> **ENTRIES SHOWN**:
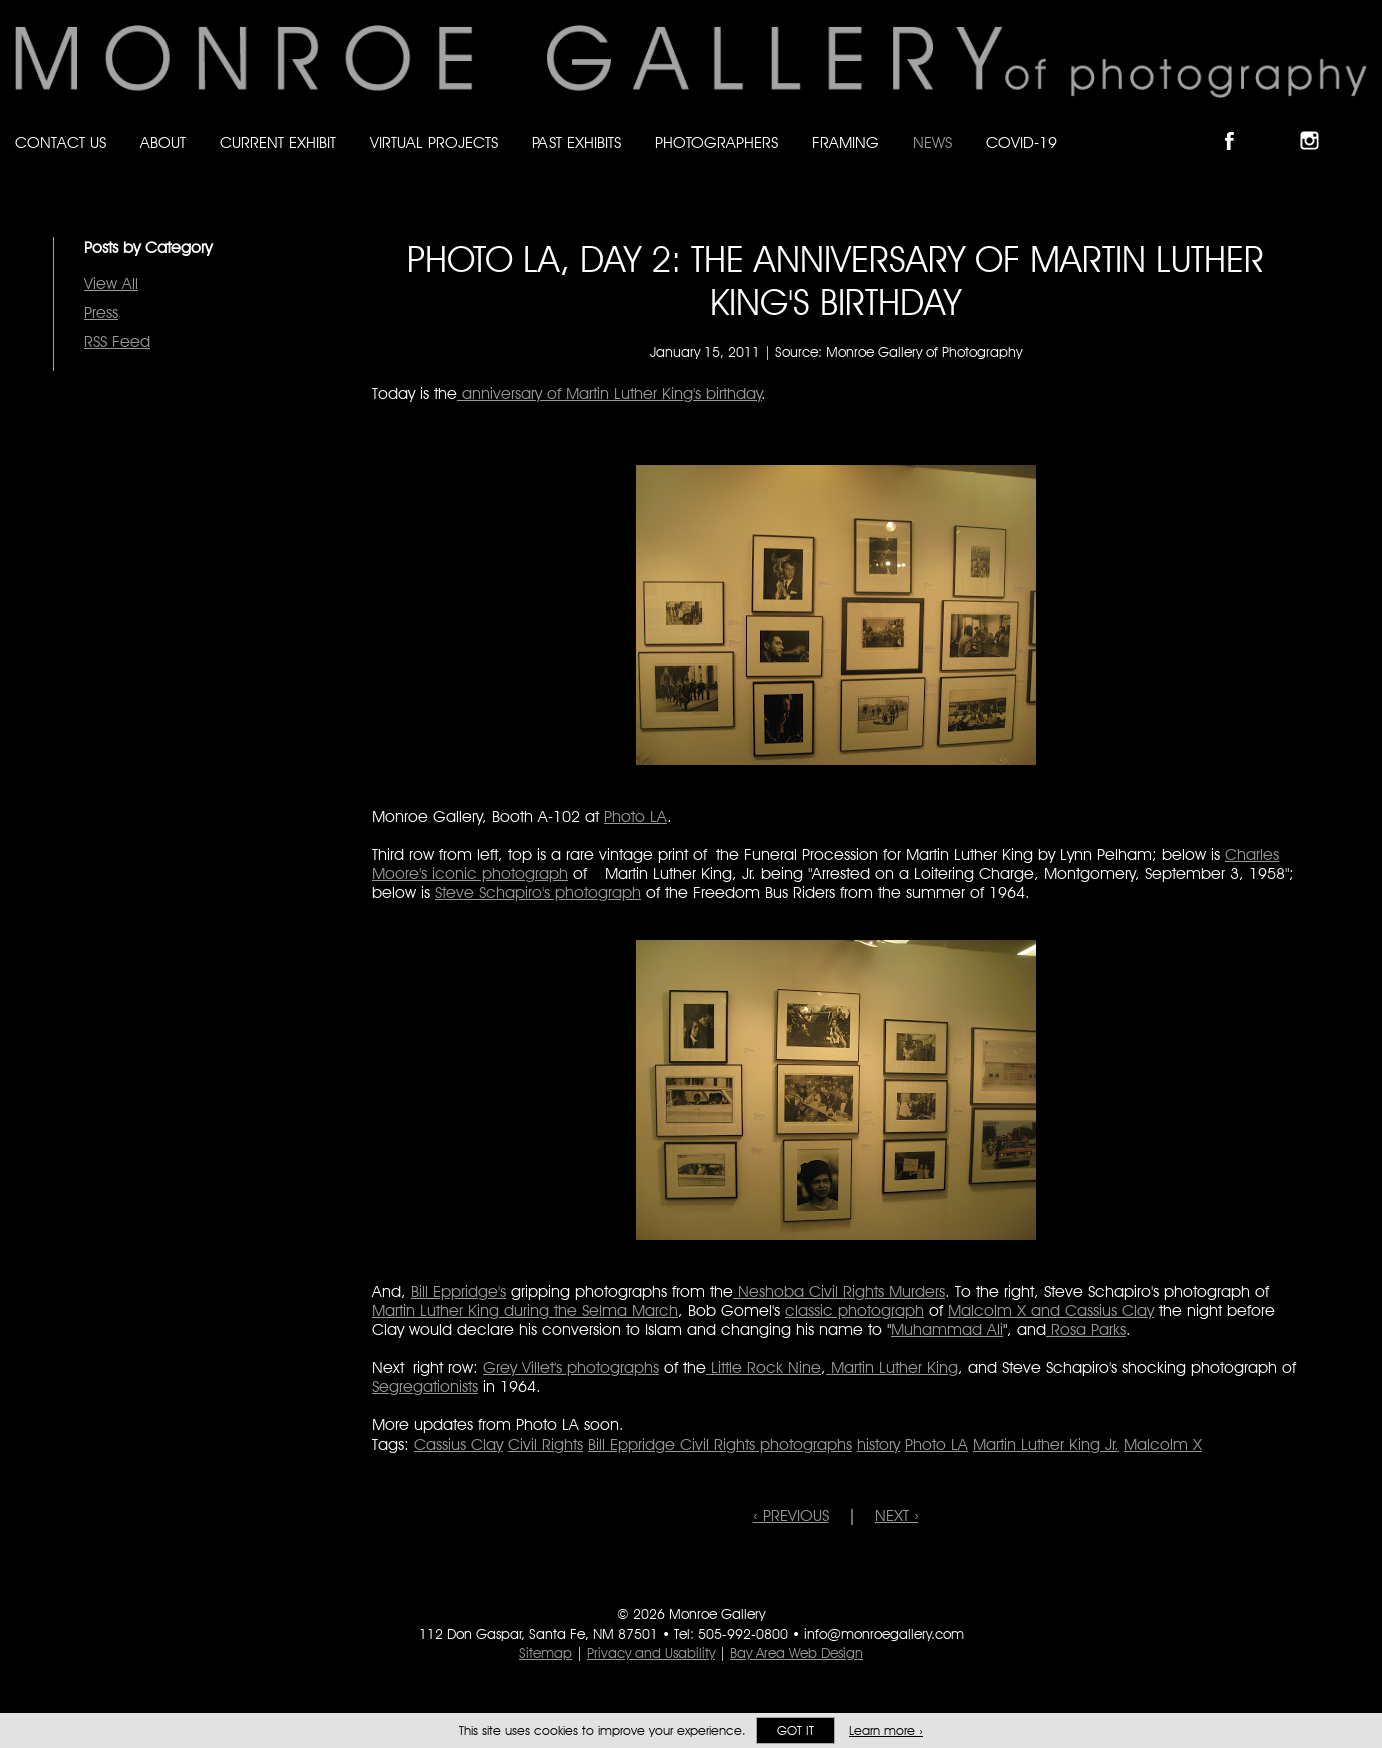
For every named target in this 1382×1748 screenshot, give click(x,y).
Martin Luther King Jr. (1046, 1444)
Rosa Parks (1086, 1329)
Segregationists (425, 1386)
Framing (845, 142)
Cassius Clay (458, 1444)
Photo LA (635, 816)
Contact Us (60, 142)
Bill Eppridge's (458, 1291)
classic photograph (854, 1310)
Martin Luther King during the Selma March (525, 1310)
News (932, 142)
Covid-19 (1021, 142)
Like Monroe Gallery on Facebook (1238, 123)
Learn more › (886, 1730)
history (878, 1444)
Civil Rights (545, 1444)
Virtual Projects (434, 142)
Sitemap (545, 1653)
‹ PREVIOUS (791, 1515)
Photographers (716, 142)
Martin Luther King (892, 1367)
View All (111, 283)
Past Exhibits (576, 142)
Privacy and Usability (651, 1653)
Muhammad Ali (947, 1329)
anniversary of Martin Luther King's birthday (609, 393)
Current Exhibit (278, 142)
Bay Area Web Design (796, 1653)
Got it (795, 1730)
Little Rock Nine (763, 1367)
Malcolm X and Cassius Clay (1051, 1310)
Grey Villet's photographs (571, 1367)
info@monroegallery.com (884, 1634)
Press (101, 312)
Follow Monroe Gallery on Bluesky (1279, 123)
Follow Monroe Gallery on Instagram (1318, 123)
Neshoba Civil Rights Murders (839, 1291)
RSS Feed (117, 341)
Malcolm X (1163, 1444)
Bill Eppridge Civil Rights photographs (720, 1444)
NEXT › (897, 1515)
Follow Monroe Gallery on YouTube (1358, 123)
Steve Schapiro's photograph (538, 892)
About (163, 142)
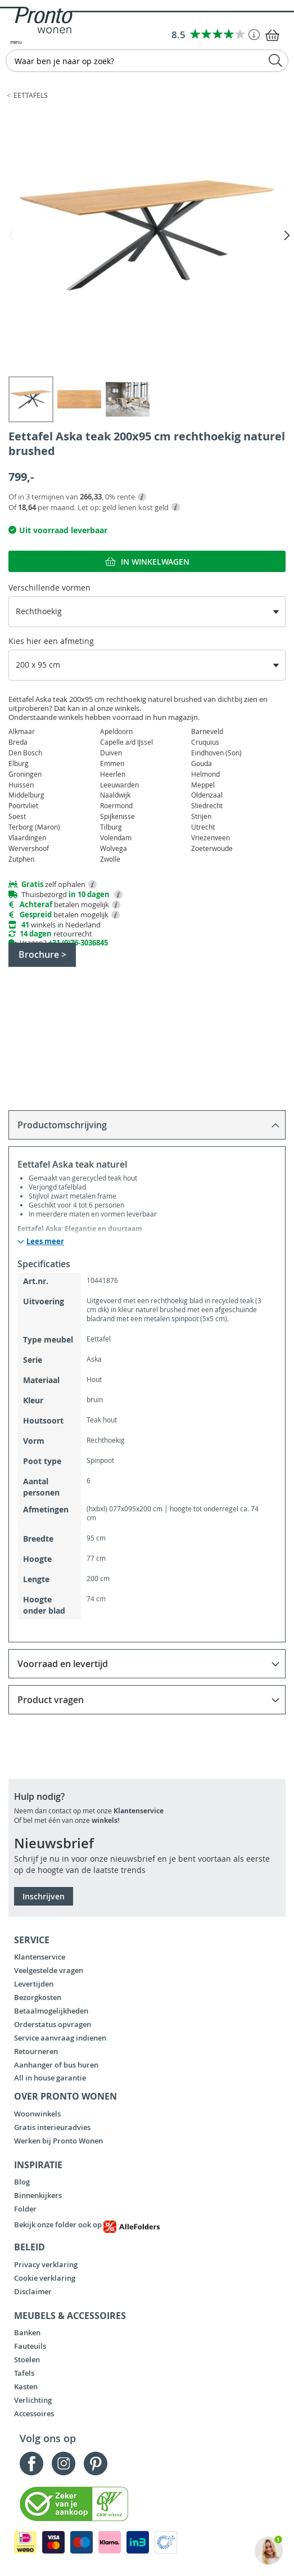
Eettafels (30, 95)
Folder (25, 2209)
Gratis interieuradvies (52, 2127)
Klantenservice (139, 1811)
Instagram (63, 2463)
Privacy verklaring (46, 2264)
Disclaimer (33, 2291)
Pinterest (95, 2463)
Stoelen (27, 2359)
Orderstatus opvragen (52, 2024)
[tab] (147, 1125)
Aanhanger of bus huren (56, 2065)
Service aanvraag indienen (60, 2038)
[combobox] (147, 60)
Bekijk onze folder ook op (87, 2224)
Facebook (31, 2463)
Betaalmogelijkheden (51, 2011)
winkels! (105, 1820)
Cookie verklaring (44, 2278)
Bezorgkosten (37, 1997)
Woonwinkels (37, 2114)
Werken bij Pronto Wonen (58, 2141)
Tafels (24, 2373)
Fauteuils (30, 2346)
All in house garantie (50, 2078)
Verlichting (33, 2400)
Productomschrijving (62, 1125)
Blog (22, 2182)
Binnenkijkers (38, 2195)
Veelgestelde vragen (48, 1970)
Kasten (26, 2386)
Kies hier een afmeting (51, 641)
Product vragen (50, 1700)
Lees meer (45, 1241)
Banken (27, 2332)
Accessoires (34, 2413)
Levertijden (33, 1984)
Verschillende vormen (49, 587)
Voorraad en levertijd (62, 1664)
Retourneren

> **THE REQUEST**: Copy every row above word for word, leaving out the pictures.

> **THE SOLUTION**:
For every named target in this 1382×1748 screenshot, give click(x,y).
Martin Luther King Jr. (1046, 1444)
Rosa Parks (1086, 1329)
Segregationists (425, 1386)
Framing (845, 142)
Cassius Clay (458, 1444)
Photo LA (635, 816)
Contact Us (60, 142)
Bill Eppridge's (458, 1291)
classic photograph (854, 1310)
Martin Luther King during the Selma March (525, 1310)
News (932, 142)
Covid-19 (1021, 142)
Like Monroe Gallery on Facebook (1238, 123)
Learn more › (886, 1730)
history (878, 1444)
Civil Rights (545, 1444)
Virtual Projects (434, 142)
Sitemap (545, 1653)
‹ PREVIOUS (791, 1515)
Photographers (716, 142)
Martin Luther King (892, 1367)
View All (111, 283)
Past Exhibits (576, 142)
Privacy and Usability (651, 1653)
Muhammad Ali (947, 1329)
anniversary of Martin Luther King's birthday (609, 393)
Current Exhibit (278, 142)
Bay Area Web Design (796, 1653)
Got it (795, 1730)
Little Rock Nine (763, 1367)
Malcolm X and Cassius Clay (1051, 1310)
Grey Villet's photographs (571, 1367)
info@monroegallery.com (884, 1634)
Press (101, 312)
Follow Monroe Gallery on Bluesky (1279, 123)
Follow Monroe Gallery on Instagram (1318, 123)
Neshoba Civil Rights Murders (839, 1291)
RSS Feed (117, 341)
Malcolm X (1163, 1444)
Bill Eppridge Civil Rights photographs (720, 1444)
NEXT › (897, 1515)
Follow Monroe Gallery on YouTube (1358, 123)
Steve Schapiro's photograph (538, 892)
About (163, 142)
Eettafels (30, 95)
Folder (25, 2209)
Gratis interieuradvies (52, 2127)
Klantenservice (139, 1811)
Instagram (63, 2463)
Privacy verklaring (46, 2264)
Disclaimer (33, 2291)
Pinterest (95, 2463)
Stoelen (27, 2359)
Orderstatus opvragen (52, 2024)
[tab] (147, 1125)
Aanhanger of bus huren (56, 2065)
Service aanvraag indienen (60, 2038)
[combobox] (147, 60)
Bekijk onze folder ook op (87, 2224)
Facebook (31, 2463)
Betaalmogelijkheden (51, 2011)
winkels! (105, 1820)
Cookie verklaring (44, 2278)
Bezorgkosten (37, 1997)
Woonwinkels (37, 2114)
Werken bij Pronto Wonen (58, 2141)
Tafels (24, 2373)
Fauteuils (30, 2346)
All in house garantie (50, 2078)
Verlichting (33, 2400)
Productomschrijving (62, 1125)
Blog (22, 2182)
Binnenkijkers (38, 2195)
Veelgestelde vragen (48, 1970)
Kasten (26, 2386)
Kies hier een afmeting (51, 641)
Product vragen (50, 1700)
Lees meer (45, 1241)
Banken (27, 2332)
Accessoires (34, 2413)
Levertijden (33, 1984)
Verschillende vormen (49, 587)
Voorraad en levertijd (62, 1664)
Retourneren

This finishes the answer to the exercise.